Primeira-ministra japonesa dissolve a Câmara e convoca eleição geral

Takaichi aposta em eleição antecipada após apenas três meses no cargo

Líder japonesa comunica decisão à coalizão governista em meio a especulações

A primeira-ministra do Japão, Sanae Takaichi, decidiu apostar em uma eleição antecipada, uma jogada considerada arriscada, mas potencialmente recompensadora, para uma líder que está no cargo há apenas três meses. Takaichi informou os altos funcionários de seu Partido Liberal Democrata e de seu parceiro de coalizão, o Partido da Inovação do Japão, sobre seu plano de dissolver a Câmara Baixa para uma eleição geral.

A decisão foi comunicada durante uma reunião na quarta-feira no Gabinete do Primeiro-Ministro, em Tóquio, pondo fim a dias de especulação no cenário político japonês.
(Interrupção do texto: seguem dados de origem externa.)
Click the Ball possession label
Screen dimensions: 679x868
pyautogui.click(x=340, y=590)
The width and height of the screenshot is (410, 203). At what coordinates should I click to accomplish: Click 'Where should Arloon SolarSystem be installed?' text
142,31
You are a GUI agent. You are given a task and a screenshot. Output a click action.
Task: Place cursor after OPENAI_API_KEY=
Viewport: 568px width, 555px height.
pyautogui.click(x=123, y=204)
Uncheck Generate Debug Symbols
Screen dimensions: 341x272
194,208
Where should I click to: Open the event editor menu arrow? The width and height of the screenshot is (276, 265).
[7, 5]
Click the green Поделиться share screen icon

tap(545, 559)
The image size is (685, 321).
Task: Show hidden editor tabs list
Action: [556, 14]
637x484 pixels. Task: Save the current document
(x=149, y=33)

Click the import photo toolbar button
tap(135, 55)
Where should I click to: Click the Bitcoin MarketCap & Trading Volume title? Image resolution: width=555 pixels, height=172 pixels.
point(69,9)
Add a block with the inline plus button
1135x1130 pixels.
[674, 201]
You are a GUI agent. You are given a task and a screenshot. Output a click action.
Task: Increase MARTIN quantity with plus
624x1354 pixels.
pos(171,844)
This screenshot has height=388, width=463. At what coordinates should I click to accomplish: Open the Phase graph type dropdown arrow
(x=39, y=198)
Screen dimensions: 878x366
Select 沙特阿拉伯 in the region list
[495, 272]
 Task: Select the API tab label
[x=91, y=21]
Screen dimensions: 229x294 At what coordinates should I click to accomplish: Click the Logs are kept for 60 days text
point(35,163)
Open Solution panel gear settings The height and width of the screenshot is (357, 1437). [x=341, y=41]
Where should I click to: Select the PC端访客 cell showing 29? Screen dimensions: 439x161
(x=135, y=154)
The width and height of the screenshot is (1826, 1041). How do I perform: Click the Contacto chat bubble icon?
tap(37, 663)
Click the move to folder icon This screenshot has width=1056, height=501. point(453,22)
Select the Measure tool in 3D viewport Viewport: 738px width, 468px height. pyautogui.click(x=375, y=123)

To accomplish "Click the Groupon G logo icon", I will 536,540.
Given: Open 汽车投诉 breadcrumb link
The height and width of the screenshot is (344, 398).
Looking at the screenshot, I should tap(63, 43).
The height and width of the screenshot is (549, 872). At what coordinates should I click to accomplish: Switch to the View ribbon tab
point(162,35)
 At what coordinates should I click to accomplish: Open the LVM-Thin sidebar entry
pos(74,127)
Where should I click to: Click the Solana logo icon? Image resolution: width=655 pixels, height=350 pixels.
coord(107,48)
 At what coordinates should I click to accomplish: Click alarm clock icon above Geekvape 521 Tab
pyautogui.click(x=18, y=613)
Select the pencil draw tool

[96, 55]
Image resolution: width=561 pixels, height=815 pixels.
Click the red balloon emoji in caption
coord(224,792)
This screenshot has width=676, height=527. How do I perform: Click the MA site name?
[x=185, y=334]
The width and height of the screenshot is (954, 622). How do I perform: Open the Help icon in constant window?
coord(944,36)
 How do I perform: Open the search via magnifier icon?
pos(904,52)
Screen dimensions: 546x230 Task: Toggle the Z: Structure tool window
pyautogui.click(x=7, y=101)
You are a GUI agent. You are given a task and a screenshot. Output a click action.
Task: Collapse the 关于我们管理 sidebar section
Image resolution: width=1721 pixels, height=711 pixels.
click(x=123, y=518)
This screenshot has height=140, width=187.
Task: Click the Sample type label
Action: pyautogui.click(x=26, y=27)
O co-líder do Partido da Inovação do Japão, Hirofumi Yoshimura, confirmou aos repórteres, após o encontro, que Takaichi havia transmitido sua intenção de dissolver a Câmara Baixa.

A movimentação é vista como uma tentativa da primeira-ministra de buscar um mandato próprio e capitalizar eventuais vantagens políticas no curto período desde que assumiu o cargo. Analistas apontam que a decisão carrega um alto risco, pois um resultado desfavorável poderia fragilizar significativamente sua liderança em um estágio inicial de governo.